Regex is the last occurrence of all characters between two strings

advertisements

I'm trying to extract the torrent name from torrent files. Without looking to deep in how torrent files are structured I noticed that I only need to match last occurrence of all characters between two strings which in my case are : * 12:piece lengthi.

Here is the beginning of Arch Linux iso torrent file:

d8:announce42:http://tracker.archlinux.org:6969/announce7:comment41:Arch Linux 2015.07.01 (www.archlinux.org)10:created by13:mktorrent 1.013:creation datei1435770645e4:infod6:lengthi677380096e4:name29:archlinux-2015.07.01-dual.iso12:piece lengthi

I need to extract archlinux-2015.07.01-dual.iso witch is in between : and 12:piece lengthi. I checked this pattern with other torrent files in my case it will work! I can't figure out how to combine the regex (?<=:)(.*)(?=12:piece lengthi) and :(?:.(?!:))+$ if they are even correct at all.

I'm trying to make a bash script with grep OR awk OR sed or something that could with a linux command.

Final perfectly working solution (thoroughly tested): This works with all types of non-standard characters for example Cyrillic.

torrent_title=$(tr -d "\n" < "$filename" | iconv -f utf-8 -t utf-8 -c | sed 's/.*:\(.*\)12:piece lengthi.*/\1/')

Update:All suggestion work but Torrent files are binary files for example I tried grep --text and strings file | piped to grep or sed but random strings from the binary file are messing up the output.

Update 2 and SOLVED IT: so the final command is this

head -1 file.torrent| strings | tr -d "\n\r" | iconv -f utf-8 -t utf-8 -c| sed 's/.*:\(.*\)12:piece lengthi.*/\1/

I figured that the info is only in the first line of the file.

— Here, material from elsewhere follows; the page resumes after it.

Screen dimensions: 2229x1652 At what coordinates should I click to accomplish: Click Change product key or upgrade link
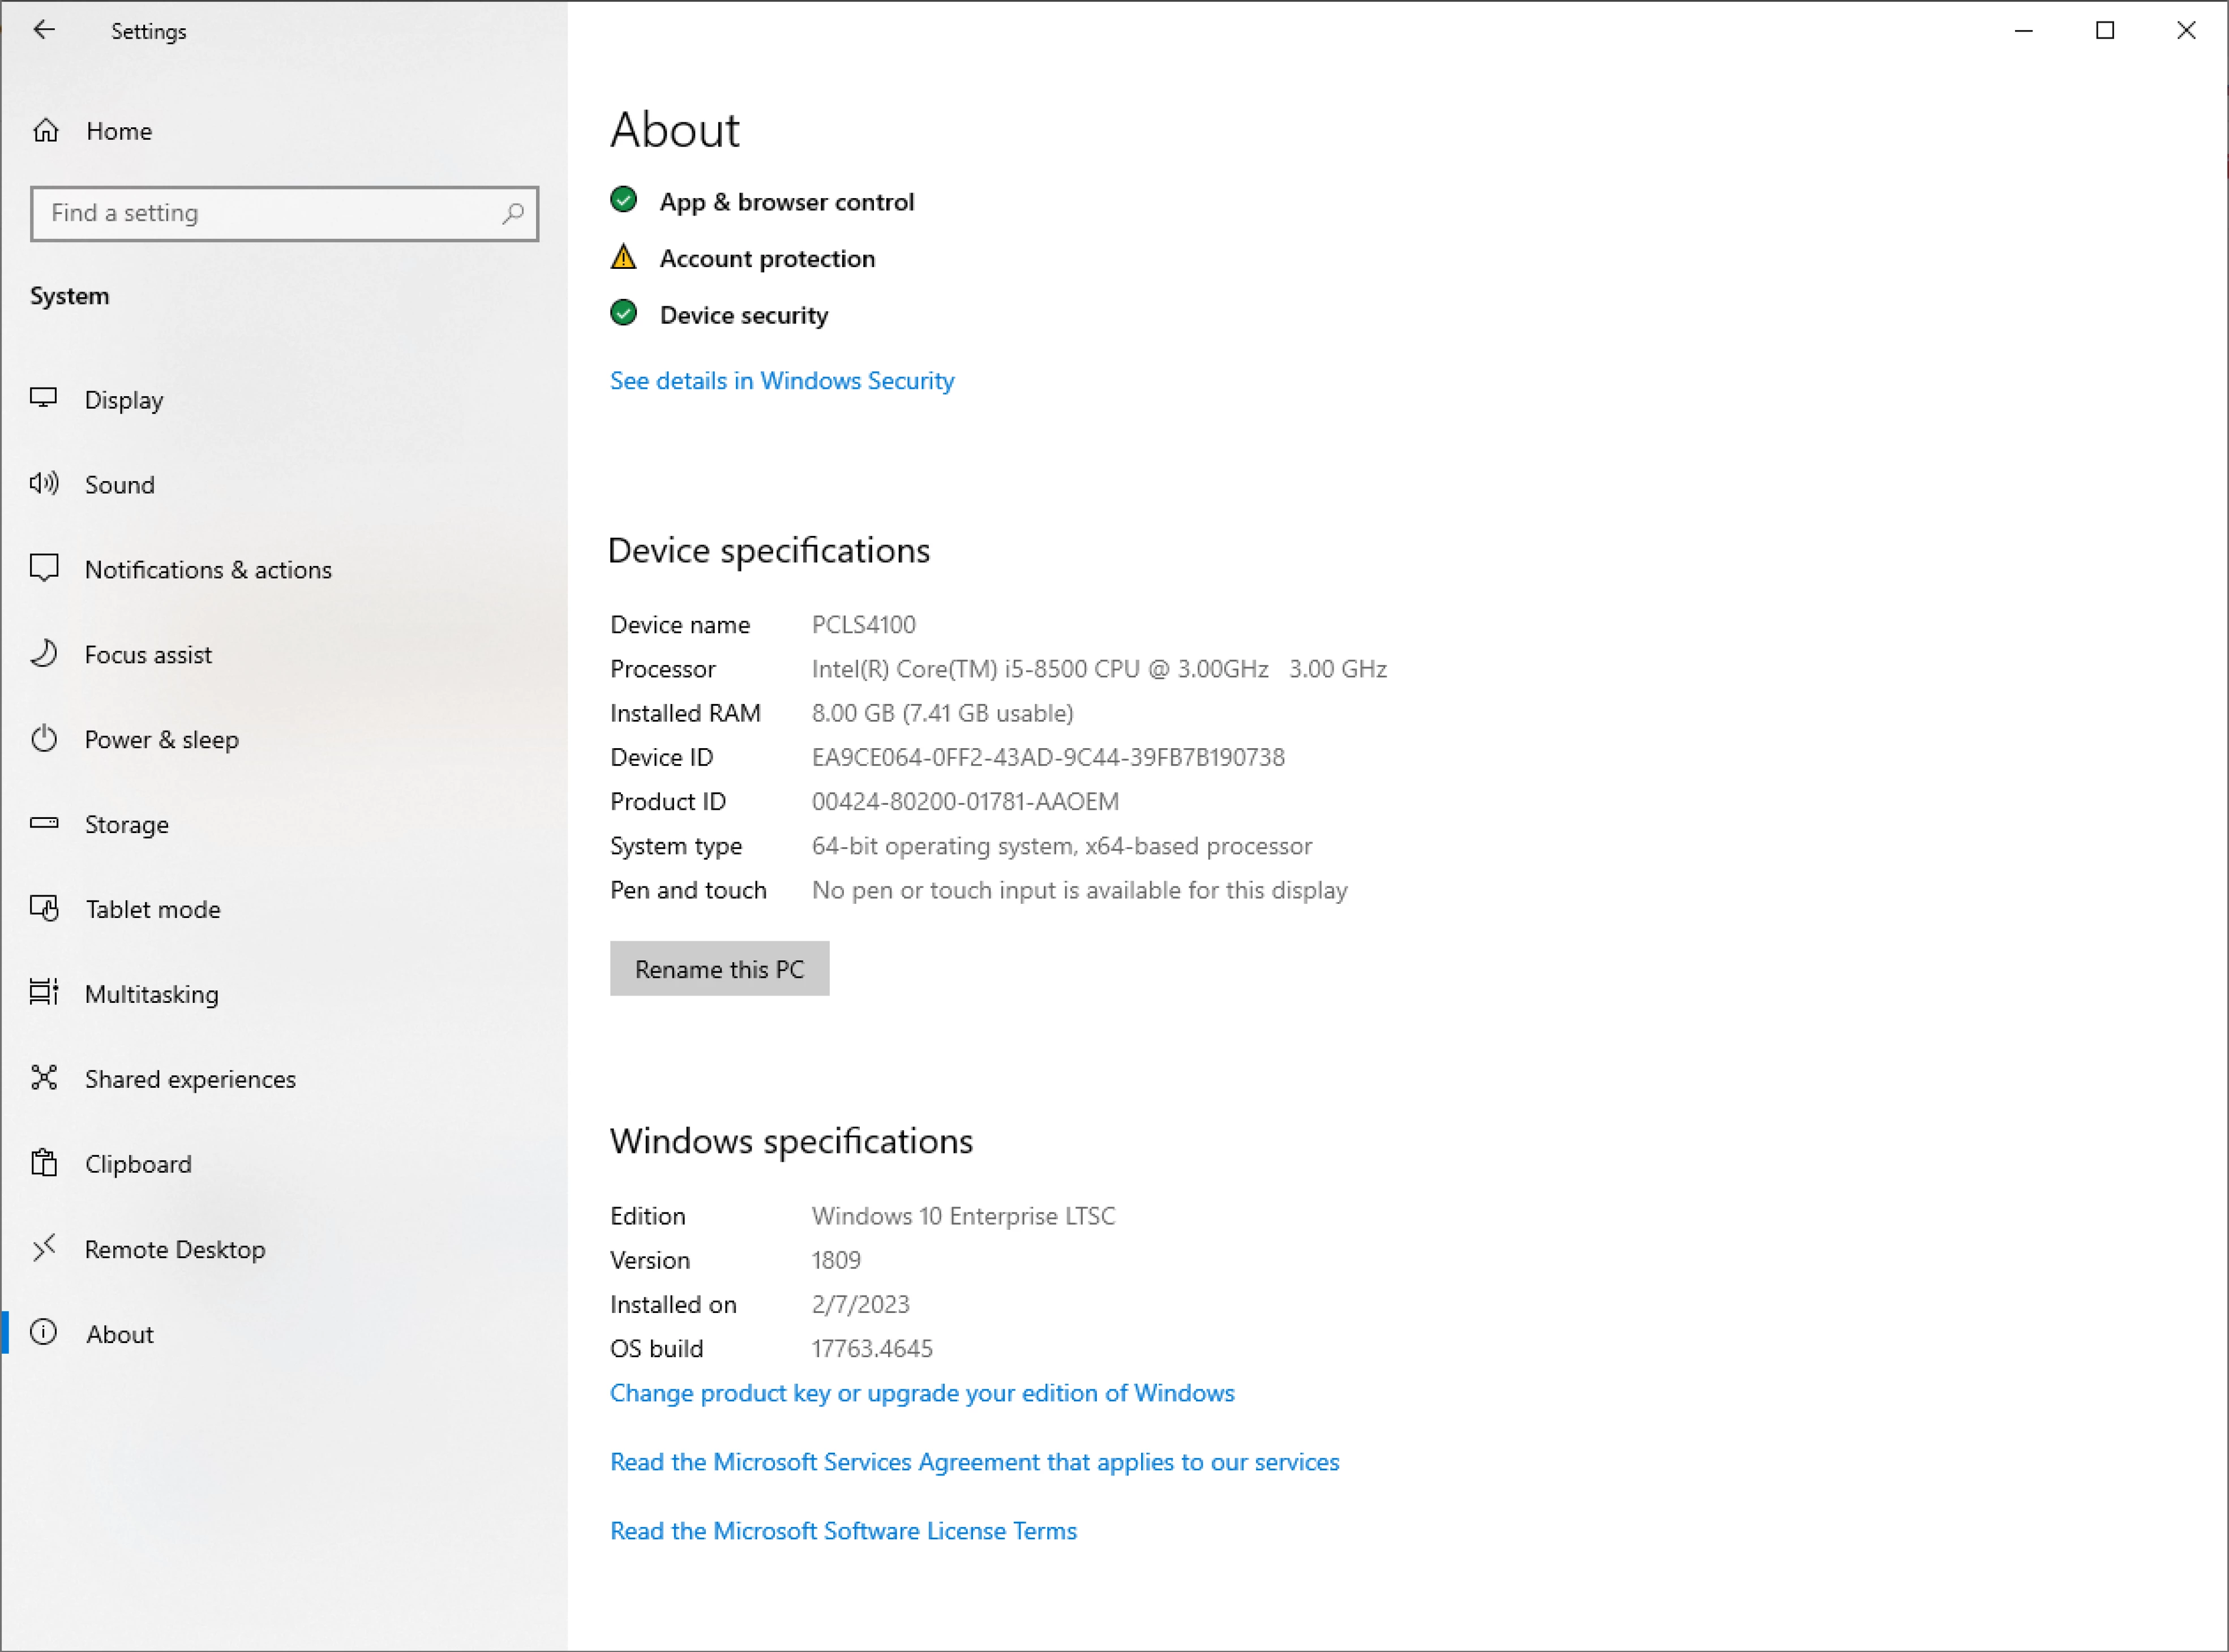click(922, 1393)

In my original example post I forgot to copy a couple of more strings at the end

 d8:announce42:http://tracker.archlinux.org:6969/announce7:comment41:Arch Linux 2015.07.01 (www.archlinux.org)10:created by13:mktorrent 1.013:creation datei1435770645e4:infod6:lengthi677380096e4:name29:archlinux-2015.07.01-dual.iso12:piece lengthi524288e6:pieces25840:

witch are part of the first line so for that I needed to slightly change hek2mgl sed answer.

Update 3 The right way to do it is to use a parser, I learned it the hard way.


I would use sed for that, like this:

sed 's/.*:\(.*\)12:piece lengthi/\1/' input.torrent